Değerli kardeşlerim,
Bu süreçte birer sembol olarak kullanılan Kobani ve Suruç hadiselerinin gerisindeki gerçeği burada bir kez daha milletimle paylaşmak isterim. Türkiye, Suriye’nin her bölgesi, her şehri gibi Ayn el-Arap veya Kobani’nin de rejimin ve DAEŞ terör örgütünün zulmünden kurtulması için her türlü çabayı gösterdi. Bölge DAEŞ saldırısına uğradığında hem oradan gelen 200 bin kişiye sınırlarımızı biz açtık.
Kardeşlerim,
Burada şu anda sizlerle paylaşmak istediğim bir şey var. Konuştuklarımı sapıtanlar var veya saptıranlar var. Nedir bu? Kobani’den kaçanları bir hafta içerisinde ülkemizde misafir eden biz değil miyiz?
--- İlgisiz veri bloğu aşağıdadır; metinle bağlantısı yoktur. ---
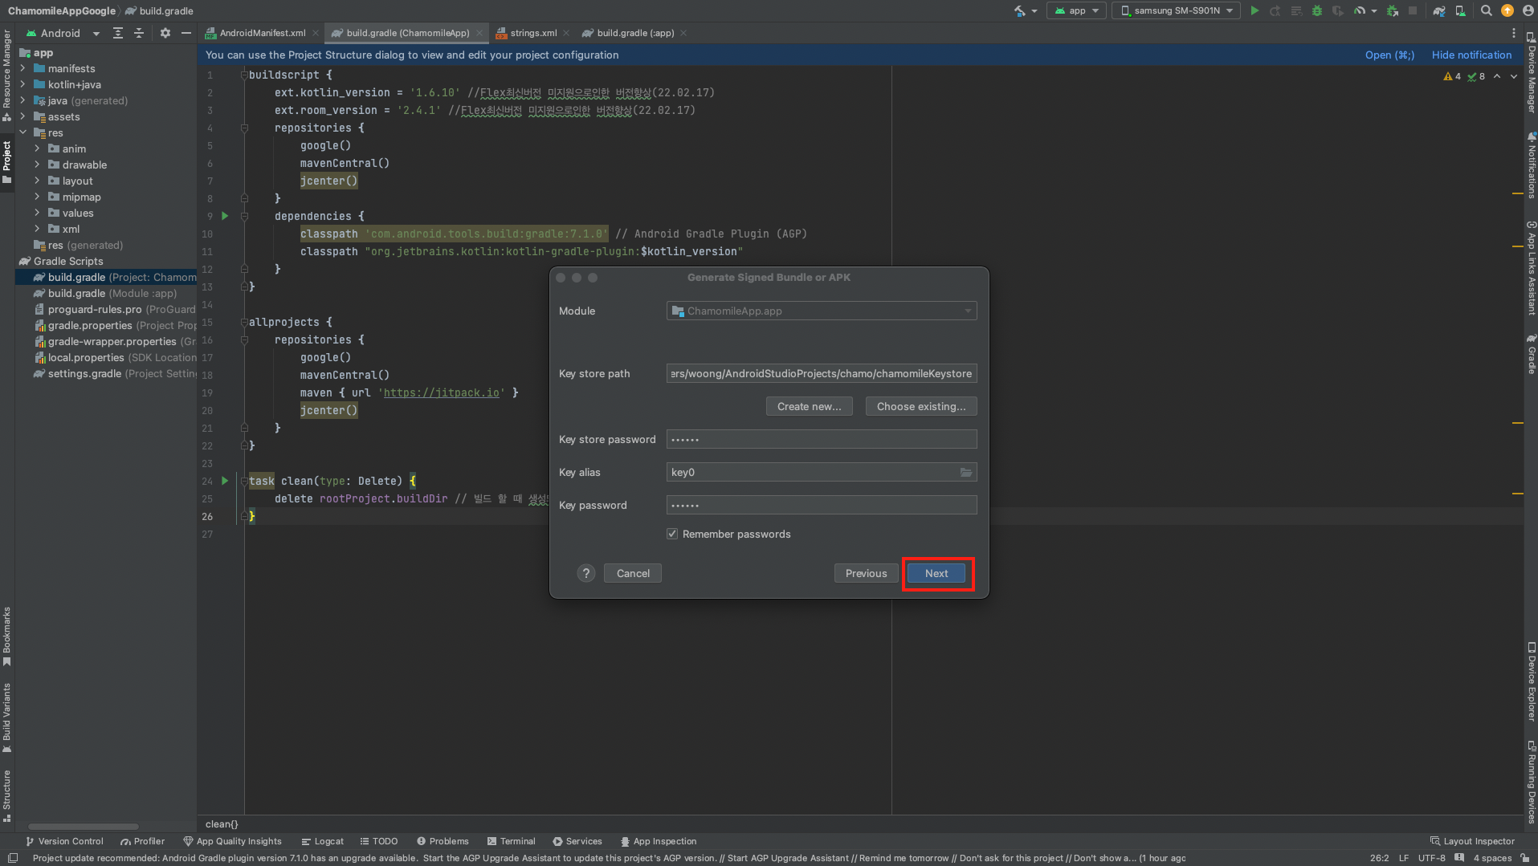Open the Module ChamomileApp.app dropdown
Viewport: 1538px width, 866px height.
[821, 311]
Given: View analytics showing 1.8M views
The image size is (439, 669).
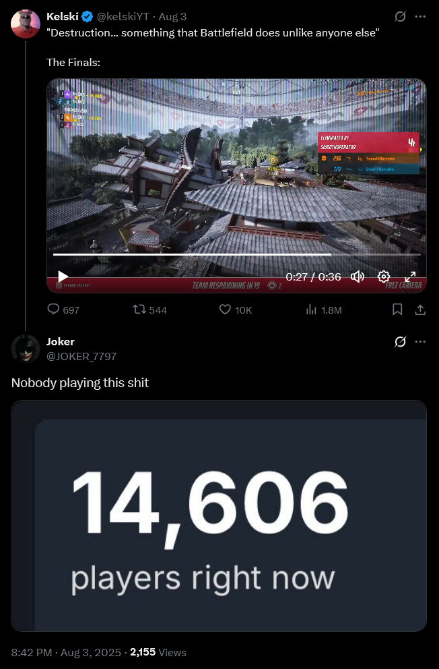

Biz sınırlarımızı kapayabilirdik, ama biz kapamadık. Biz ne dedik? ‘Bize sığınanlara kapımızı kapayamayız ve bu konuda sıfır tolerans’ dedik, kapıları açtık. Bu insanlara kapılarımızı açtığımız gibi kamplar yaptık süratle. Kampların yetmediği yerlerde bunlar çeşitli evlerde misafir edildi, değişik illere aynı şekilde dağıtıldı. Ve şu anda bakın terör orada canlar da aldı. Ama biz bir şey daha yaptık, Özgür Suriye Ordusu’nun topraklarımız üzerinden Kobani’ye girmesini sağladık. O yetmedi, Kuzey Irak’tan Peşmergeleri yine topraklarımız üzerinden aldık Kobani’ye topraklarımız üzerinden girmelerini sağladık. Bunu yapan da biziz. Herhalde bunu terör örgütü PKK yapmadı. Bunu biz yaptık, önlerini biz açtık. Niye? Kobani’de en azından kendi hemşehrilerine veya oradaki yakınlarına sahip çıkmalarına zemin hazırlamak ve DAİŞ’le sürdürülen o mücadelede taleplerini yerine getirmek için.
Değerli kardeşlerim,
Bu arada enteresan bir şey oldu, Sayın Obama beni aradı; ‘İki güne kalmaz Kobani düşer, burada sizden yardım istiyoruz.’ dedi. Ben de kendisine şunu söyledim: ‘Sayın Obama, bakın 200 bine yakın, 190 bin civarında Kobanili zaten bizim ülkemize girmiş durumda. Şu anda orada Kobanili kalmadı, sadece savaşçılar var, onlar birbiriyle savaşıyor. Ama şunu unutmayın: Sizin oraya indireceğiniz silahlar sadece PYD’nin eline geçmeyecek, çünkü o da terör örgütüdür, aynı zamanda DAEŞ’in eline geçecek.’ Nitekim öyle oldu ki o silahların yarıya yakınını DAEŞ aldı, diğerini de diğerleri aldı. Bazı gerçekleri görmek lazım. Biz bölgeyi tanıyoruz, biz bölgeyi biliyoruz. Ama dostlar maalesef bizim bu yaklaşımlarımıza dikkat etmediler. Ve bakın şu anda 70-80 bin civarında Kobanili tekrar Türkiye’den Kobani’ye dönmüş vaziyette, diğerleri hala Türkiye’de. Temenni ederiz ki diğerleri de bir an önce Kobani’ye döner ve ülkelerindeki yerlerini alırlar. Hep ‘Kobani düştü-düşecek’ diye cımbızlanan ifademin gerisinde aslında bu bilgi var. Bu ifadeyi benim Kobani’nin düşmesini arzu ettiğim şeklinde sunanların -ki terör örgütü bunu yaptı- amacı; bölgedeki insanımızı tahrik ederek kendi hain emellerini uygulamaya geçirmektir. Türkiye, Suriye ve Irak’tan gelen tüm misafirleri gibi Kobani’den gelenleri de samimiyetle bağrına basmış, ekmeğini onlarla bölüşmüştür.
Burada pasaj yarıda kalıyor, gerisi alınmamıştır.